SUPERINTENDENCIA DE SERVICIOS PÚBLICOS DOMICILIARIOS

Radicado No.: 20091300047761

Fecha: 04-02-2009

CONCEPTO SSPD-OJ-2009-087

ALEYDA CASTRO

alcapa2607@hotmail.com

Ref. Su Solicitud de Concepto(1)

Se basa la consulta objeto de estudio en determinar cuáles son los pasos a seguir después que el silencio administrativo sale a favor del usuario y por que la empresa (telecom) lo reporta a datacrédito perjudicando al usuario comercialmente.

Antes de responder sus inquietudes, es preciso señalar que los conceptos emitidos por la Oficina Asesora Jurídica de la Superintendencia de Servicios Públicos Domiciliarios, en respuesta a un derecho de petición en la modalidad de consulta de acuerdo con lo dispuesto por el artículo 25 del Código Contencioso Administrativo, son orientaciones y opiniones o puntos de vista, que no comprenden la solución directa de problemas específicos, ni el análisis de situaciones particulares. Por lo tanto, la respuesta es general y no tiene carácter obligatorio ni vinculante.

Hechas las anteriores precisiones, esta Oficina se pronunciará de manera general sobre el tema consultado, en los siguientes términos:

De conformidad con lo establecido en el artículo 158 de la Ley 142 de 1994, las empresas prestadoras de servicios públicos deben expedir las respuestas a las peticiones que presenten suscriptores o usuarios dentro del término de quince (15) días hábiles contados a partir de la fecha de su presentación. Pasado este término, salvo que se demuestre que el suscriptor o usuario auspicio la demora, o que se requirió la práctica de pruebas, se entenderá que la respuesta a la petición se resolvió de manera favorable, toda vez que opera el silencio positivo y por tanto, se produce un acto administrativo presunto generador de derechos para sus titulares.

Para efectos del reconocimiento de los efectos del silencio positivo no hay que seguir el procedimiento del artículo 42 del Código Contencioso Administrativo, esto es, no se requiere elevar a escritura pública la petición, teniendo en cuenta que la Ley 142 de 1994 no dispone tal solemnidad para su operancia en el caso de los servicios públicos domiciliarios.

Lo anterior significa que el silencio opera de manera automática y la empresa deberá, dentro de las 72 horas siguientes al vencimiento del término de los 15 días hábiles, reconocer los efectos del silencio administrativo positivo. Si la empresa no lo hace, el peticionario podrá solicitar a la Superintendencia de Servicios Públicos la aplicación de las sanciones correspondientes. Así mismo, como consecuencia de dicha actuación, la Superintendencia puede adoptar las medidas que haya lugar para hacer efectivo el silencio.
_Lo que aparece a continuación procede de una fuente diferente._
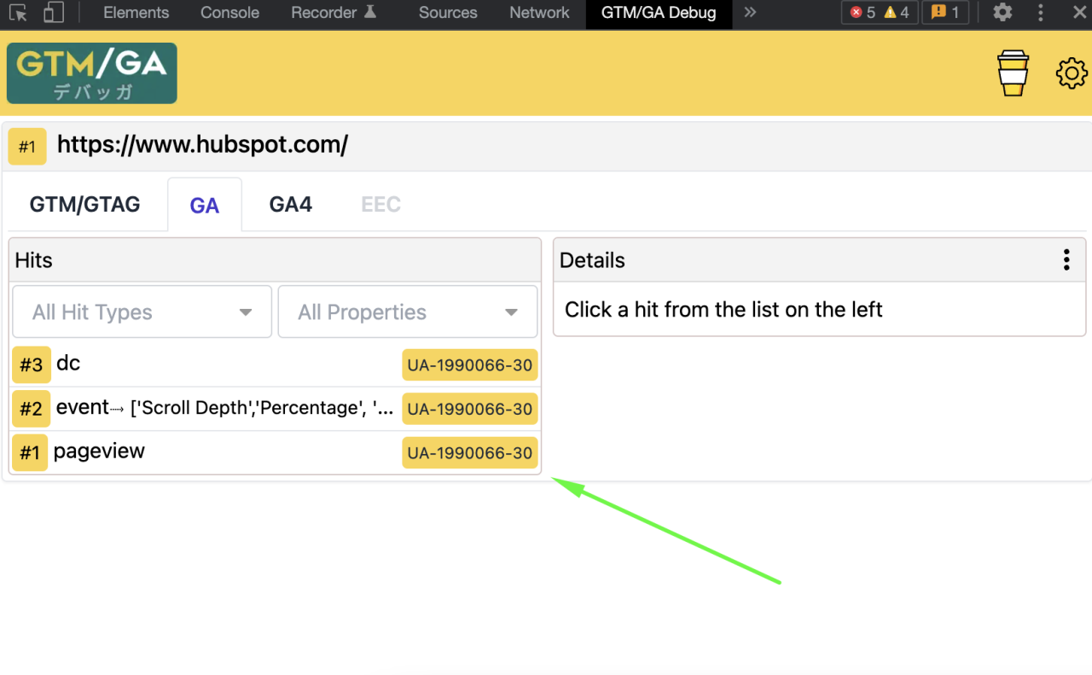Toggle the device toolbar icon
The height and width of the screenshot is (675, 1092).
[x=53, y=13]
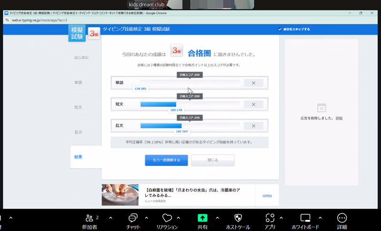This screenshot has width=381, height=231.
Task: Click the 短文 score progress bar
Action: pyautogui.click(x=190, y=104)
Es así como el artículo 158 de la Ley 142 de 1994 dispone:

“ARTÍCULO 158. DEL TÉRMINO PARA RESPONDER EL RECURSOCULO 158. DEL TÉRMINO PARA RESPONDER EL RECURSO. Subrogado por el artículo 123 del Decreto 2150 de 1995. De conformidad con lo establecido en el artículo 158 de la Ley 142 de 1994, toda entidad o persona vigilada por la Superintendencia de Servicios Públicos, prestadora de los servicios públicos domiciliarios de que trata la citada ley, tiene la obligación de resolver las peticiones, quejas y recursos que presenten los suscriptores o usuarios en desarrollo de la ejecución del contrato de servicios públicos, dentro del término de 15 días hábiles, contados a partir de la fecha de su presentación.

Pasado ese término, salvo que se demuestre que el suscriptor o usuario auspició la demora o que se requirió la práctica de pruebas se entenderá que la petición, queja o recurso ha sido resuelto en forma favorable. Dentro de las 72 horas siguientes al vencimiento del término de los 15 días hábiles, la entidad prestadora del servicio público domiciliario reconocerá al suscriptor o usuario los efectos del silencio administrativo positivo. Si no lo hiciere, el peticionario podrá solicitar de la Superintendencia de Servicios Públicos Domiciliarios, la imposición de las sanciones a que haya lugar conforme a la, ley, sin perjuicio de que ella adopte las decisiones que resulten pertinentes para hacer efectiva la ejecutoriedad del acto administrativo presunto. (Subrayado fuera del texto original).

PARÁGRAFO. Para los efectos del presente capítulo, se entiende que la expresión genérica de "petición", comprende las peticiones en interés particular, así como las quejas y los recursos que presente un suscriptor o usuario”.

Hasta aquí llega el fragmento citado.